El presidente de Colombia, Gustavo Petro, declaró una emergencia económica por 30 días tras el rechazo en el Congreso de una reforma fiscal clave para sus planes de financiamiento. La medida busca dar facultades al gobierno para implementar acciones presupuestarias extraordinarias ante el riesgo de un déficit que podría superar el 7 % del Producto Interno Bruto (PIB) en 2025.
El rechazo de la reforma fiscal —que pretendía incrementar la recaudación a través de nuevos impuestos y ajustes tributarios— deja un faltante estimado de 41 mil millones de dólares, según fuentes oficiales. Ante este escenario, el gobierno evalúa la aplicación de impuestos especiales o medidas fiscales temporales para cubrir el hueco financiero y asegurar el funcionamiento del Estado en los próximos meses.
La declaratoria de emergencia económica otorga al Ejecutivo facultades extraordinarias para gestionar recursos, reprogramar gastos y tomar decisiones presupuestarias sin pasar por el trámite ordinario del Congreso durante el periodo de 30 días.
Autoridades del Ministerio de Hacienda han señalado que, sin ajustes al marco fiscal, el país enfrentará presión sobre las finanzas públicas, con posibles impactos en el gasto social, inversión pública y programas prioritarios del gobierno.
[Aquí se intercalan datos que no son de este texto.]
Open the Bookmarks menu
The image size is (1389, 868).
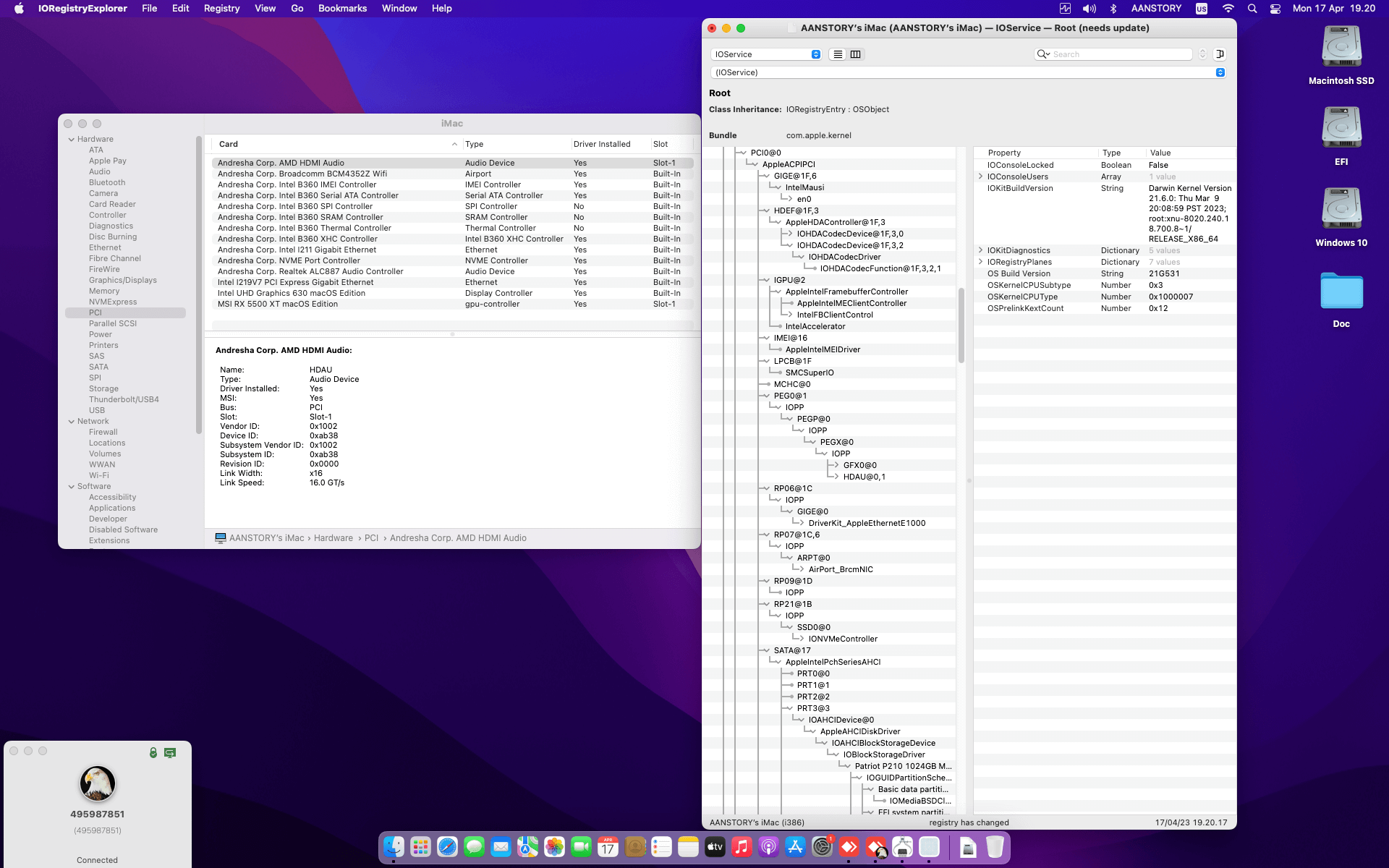coord(342,9)

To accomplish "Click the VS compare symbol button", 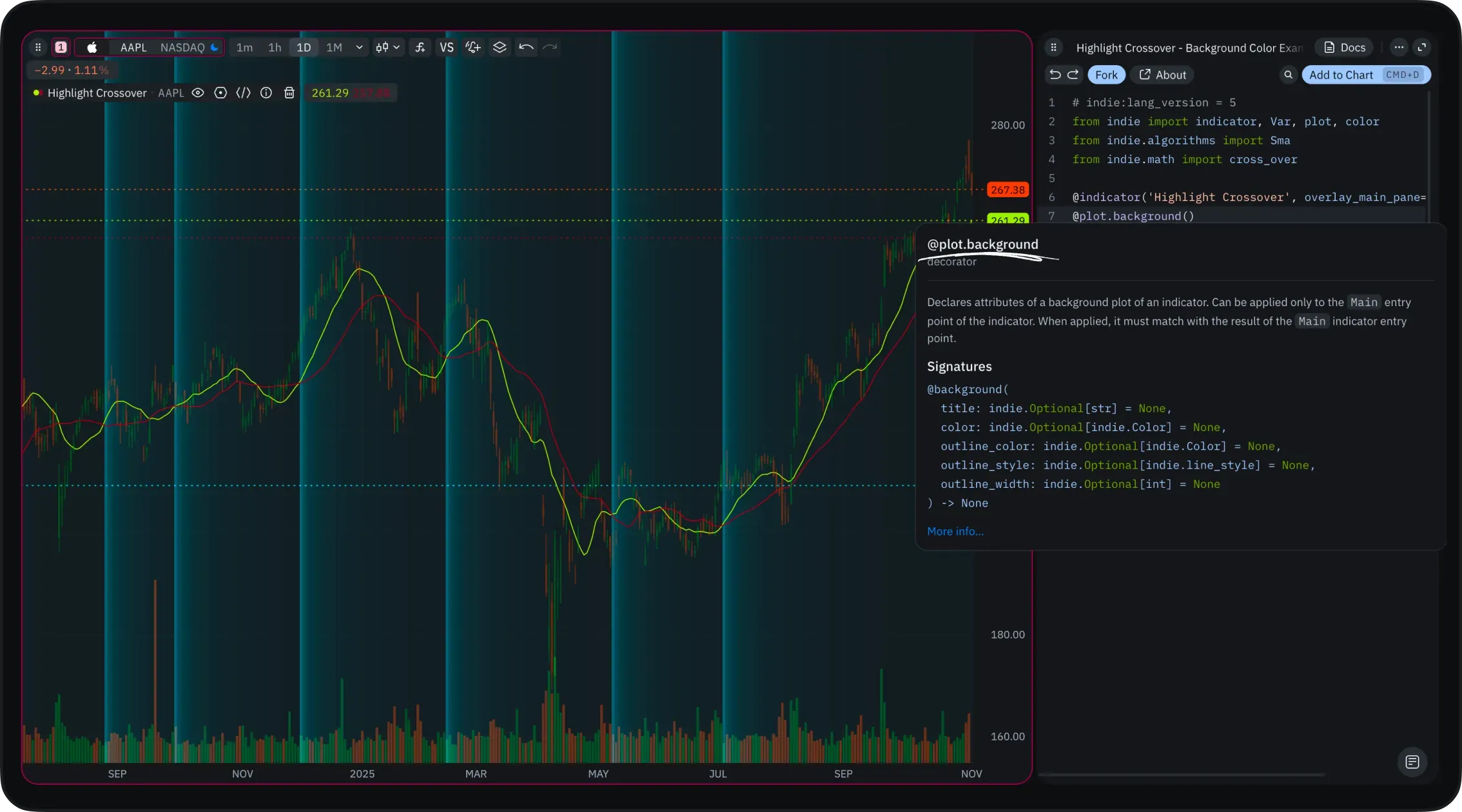I will 446,48.
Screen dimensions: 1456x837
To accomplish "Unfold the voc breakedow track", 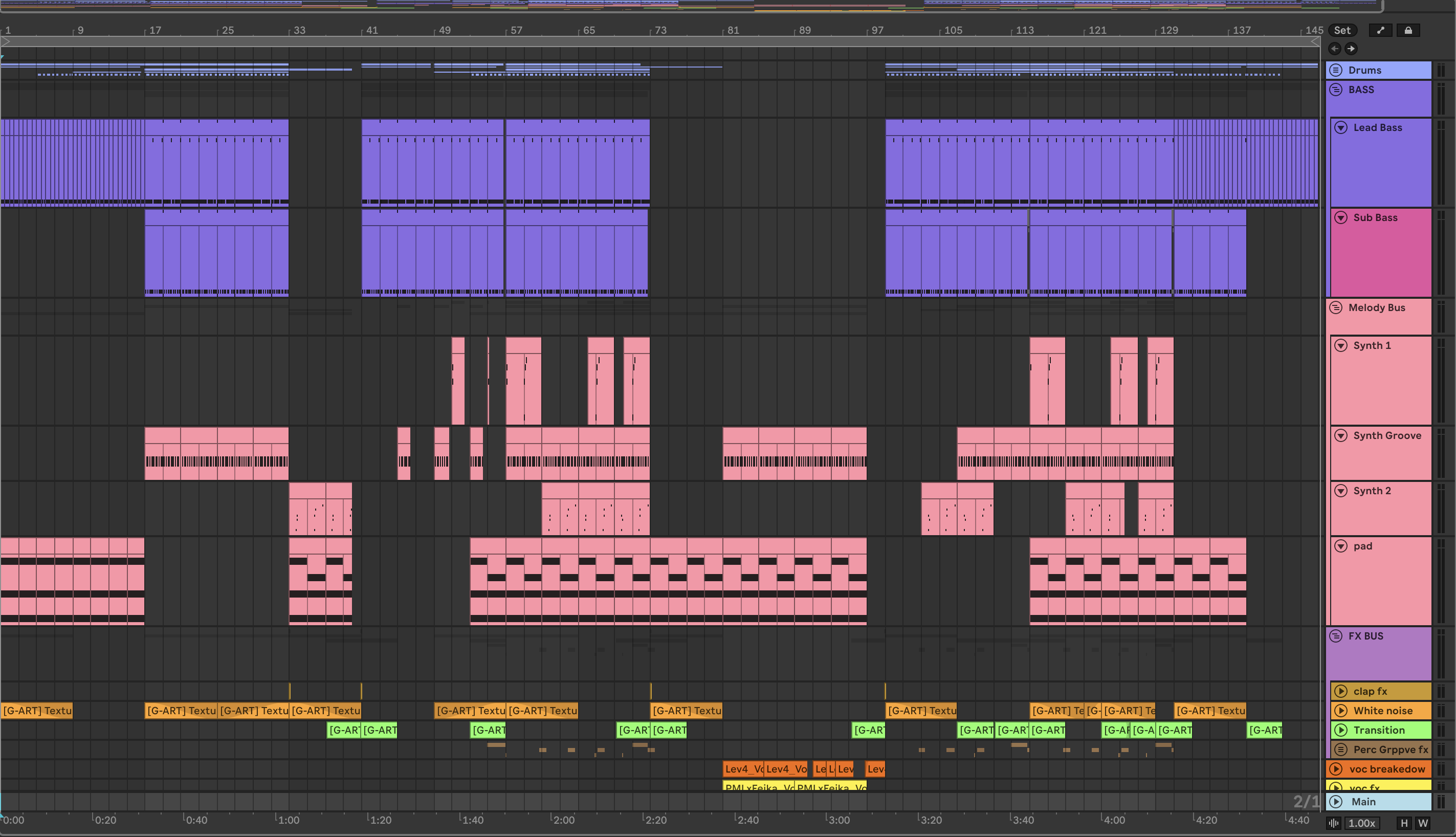I will coord(1336,769).
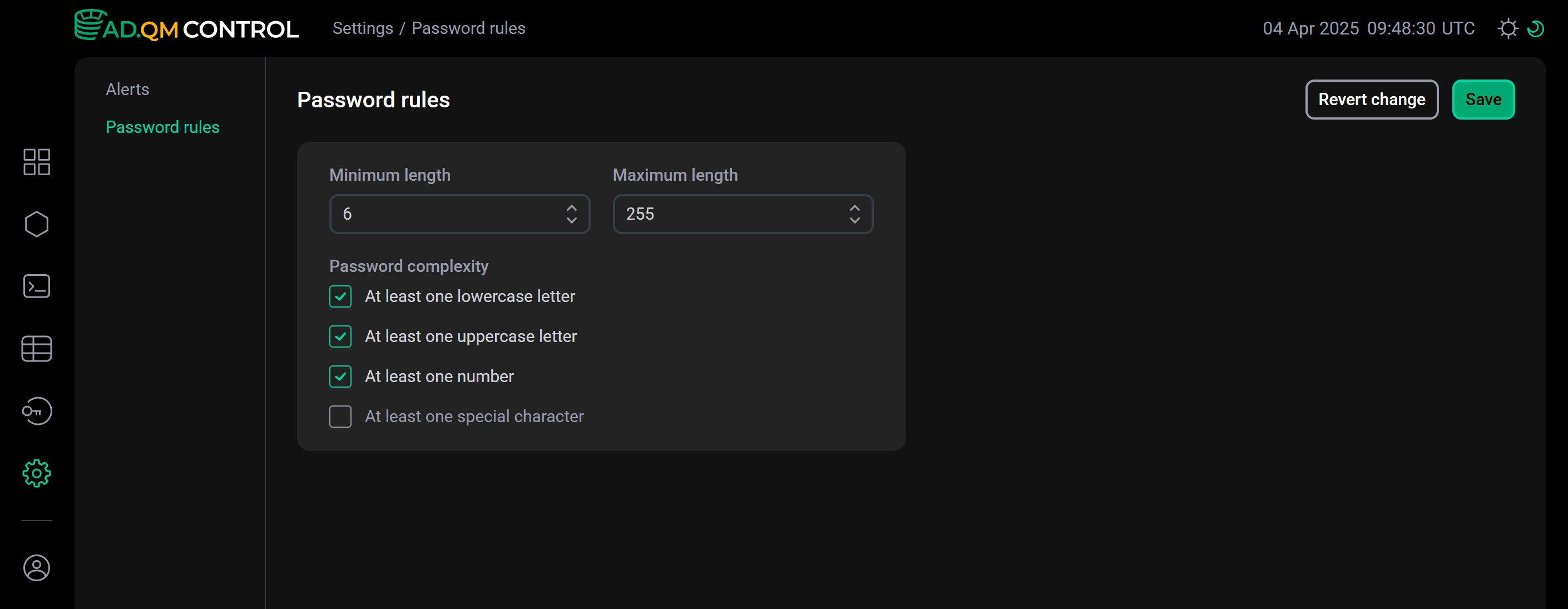Screen dimensions: 1568x609
Task: Open the terminal console icon in sidebar
Action: [x=36, y=286]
La oposición política y diversos sectores empresariales han advertido sobre los riesgos de aumentar impuestos en un contexto de crecimiento económico moderado y alta inflación, mientras organizaciones sociales han rechazado medidas que puedan afectar el poder adquisitivo de los ciudadanos.
Con la emergencia económica en vigor, el gobierno de Petro buscará alternativas para estabilizar las finanzas públicas y evitar una crisis presupuestaria, pero el debate sobre la sostenibilidad fiscal y la carga tributaria continúa abierto en el país.